Judge Richard Clifton, writing for the en banc court, said the district judge was correct in ruling that Seljan had been subjected to a lawful border search.
He cited United States v. Flores-Montano (2004) 541 U.S. 149, in which the high court held that border agents did not, under the Fourth Amendment, need reasonable suspicion to stop a vehicle and remove and disassemble its gas tank.
Clifton agreed with defense counsel that border searches are subject to some limits. But he rejected the argument that the search of Seljan’s package was overly intrusive.
No ‘Exceptional Scrutiny’
The defense contended that the search should have ended once the agents realized there was no contraband currency in the package, and that they should not have read Seljan’s letter. Clifton, however, said some continuation of the search was reasonable, and that there was no “exceptional scrutiny” of the letter.

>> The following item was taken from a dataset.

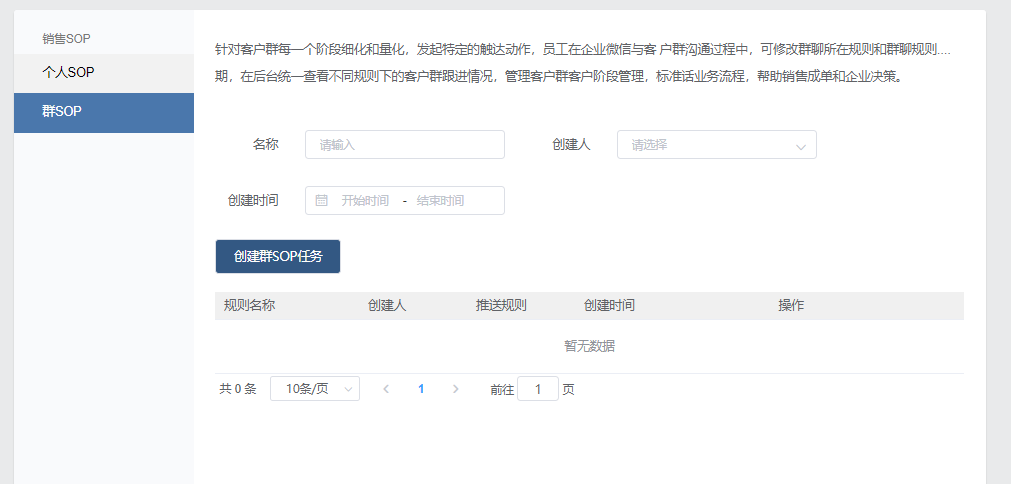
Task: Click the calendar icon in date range
Action: (321, 200)
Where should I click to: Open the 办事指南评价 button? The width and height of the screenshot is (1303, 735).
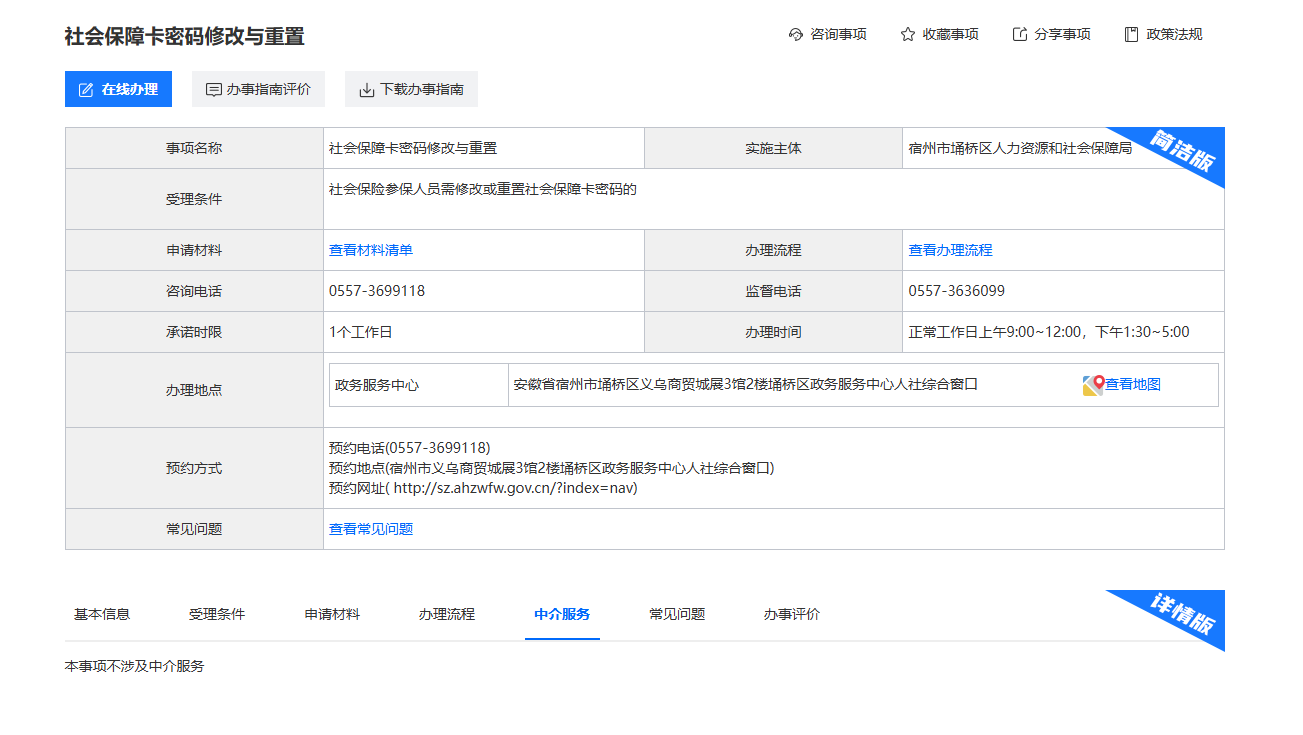(x=258, y=89)
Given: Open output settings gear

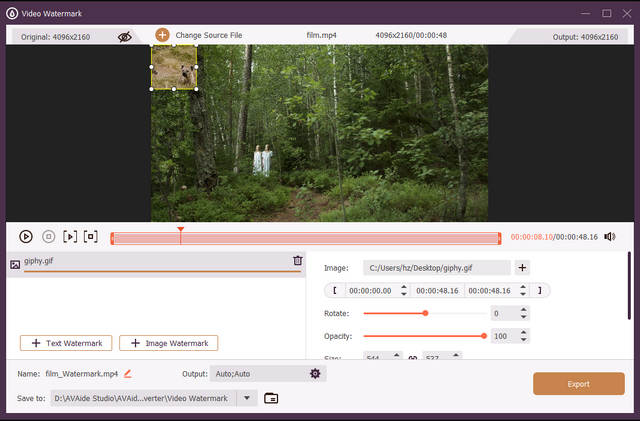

“We agree with Seljan that there was intrusion into his privacy, but the degree of intrusion must be viewed in perspective. Seljan voluntarily gave the package containing the letter to FedEx for delivery to someone in the Philippines, with knowledge that it would have to cross the border and clear customs,” the judge wrote. “The reasonable expectation of privacy for that package was necessarily tempered.”
Clifton emphasized that the search was of a package, suggesting that more restrictive limits apply when someone’s person is being searched. He also noted that it only took a “glance” at the letter for one of the agents to realize he was dealing with evidence that the package was sent by a pedophile.
While inspecting outbound packages, the judge explained, customs agents follow a protocol in which they initially “scan,” rather than read through, any documents. If scanning gives them a reasonable suspicion of criminality, the package is given closer scrutiny.
While not legally required, Clifton said, use of the scanning method will generally inoculate searches against claims of unreasonableness. “We refuse to impose an unworkable and unreasonable constraint on the nation’s customs officials by requiring that they avert their eyes from obvious unlawfulness,” the judge wrote.
With regard to the sentence, Clifton concluded that while the defendant is unlikely to survive it, and his age makes it unlikely he will re-offend, the term imposed was reasonable given the seriousness of the crime, the fact that it is below the guidelines range, and the defendant’s 1977 conviction for a sex offense.
Clifton’s opinion was joined by Judges Pamela A. Rymer, Barry G. Silverman, M. Margaret McKeown, Raymond C. Fisher, Johnnie B. Rawlinson, Milan D. Smith Jr., and Sandra S. Ikuta.
Judge Consuelo Callahan, in a separate concurrence joined by Judge Carlos Bea, said the search was valid because it took place at the functional equivalent of the border, and that further discussion was unnecessary. “I write separately because the majority takes the unwarranted step of examining the reasonableness of the ‘scanning’ methodology and whether precedents involving the plain view doctrine support such an analysis.”
Kozinski argued in dissent that the search violated the Fourth Amendment’s guarantee of the “right of the people to be secure in their...papers.” While the court’s “reluctance to step between Mr. Seljan and his well-merited punishment is understandable,” the chief judge wrote, “this result comes at a high price.”
The majority, he said, was turning what the court has previously described as a “narrow” Fourth Amendment exception into “a gaping hole” that would allow “every e-mail, every diary, every laptop that crosses the border” to be inspected and read “without a warrant or even founded suspicion.”
Kozinski cited the infamous “Wilkes affair,” in which private papers were seized under general warrant in 1760s England in order to build a case of seditious libel against a leader of the political opposition. The actions led to a series of decisions holding that English common law did not permit such seizures.
“We sell this birthright very cheaply today,” the jurist wrote.
The case was argued on appeal by Jerald Brainin for the defendant and Assistant U.S. Attorney Michael J. Raphael for the government. Assistant U.S. Attorney Richard Y. Lee worked on the brief.
The case is United States v. Seljan, 05-50236.